[ACTIVITY]
Using the data that follows, give the number of lines in which the word "height" occurs. Write only the number.

Records from a collection
____

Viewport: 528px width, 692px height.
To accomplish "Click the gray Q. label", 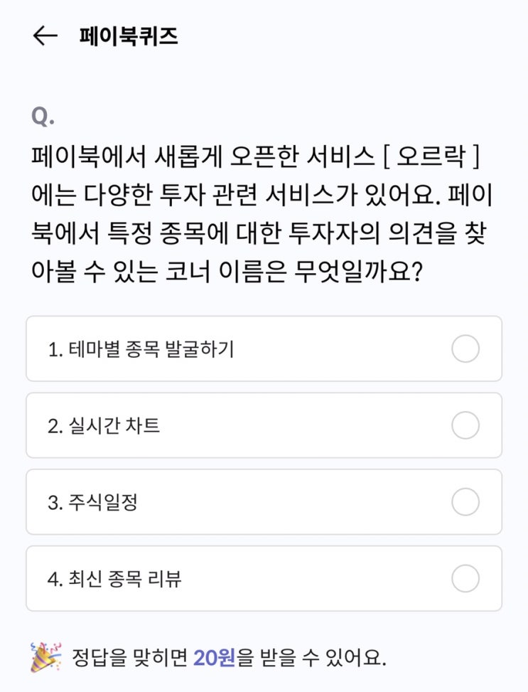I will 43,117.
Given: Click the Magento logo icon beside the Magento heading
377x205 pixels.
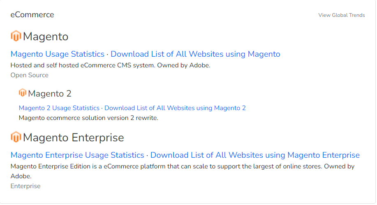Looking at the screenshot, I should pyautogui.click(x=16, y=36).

____

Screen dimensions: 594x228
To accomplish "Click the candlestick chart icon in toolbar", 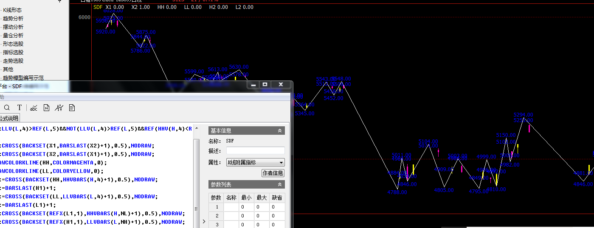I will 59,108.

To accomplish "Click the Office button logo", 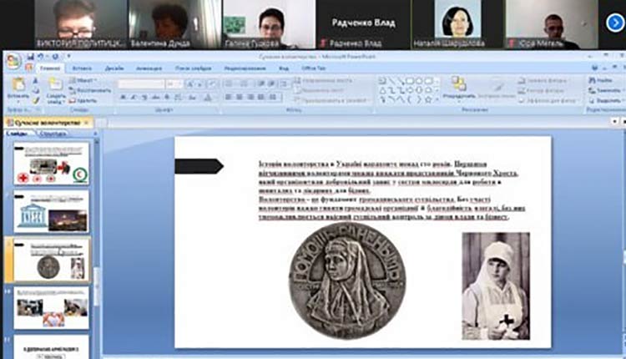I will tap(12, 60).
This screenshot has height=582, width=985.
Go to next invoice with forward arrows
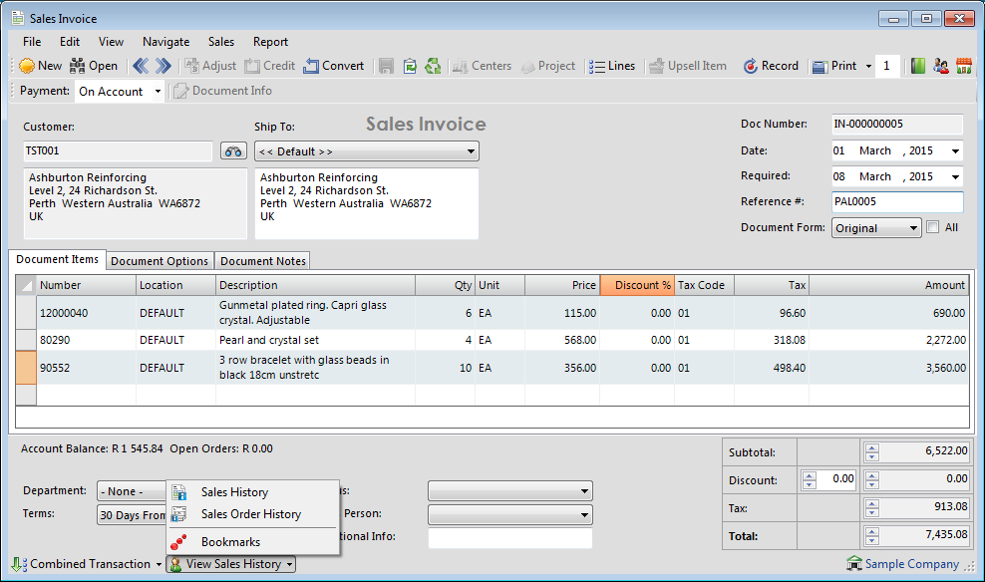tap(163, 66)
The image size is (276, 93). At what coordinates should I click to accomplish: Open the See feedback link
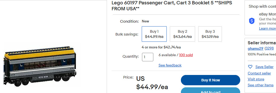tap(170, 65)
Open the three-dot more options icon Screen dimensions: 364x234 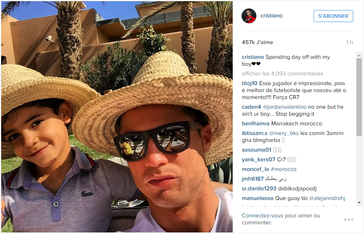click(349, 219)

____

[TASK OUTPUT]
2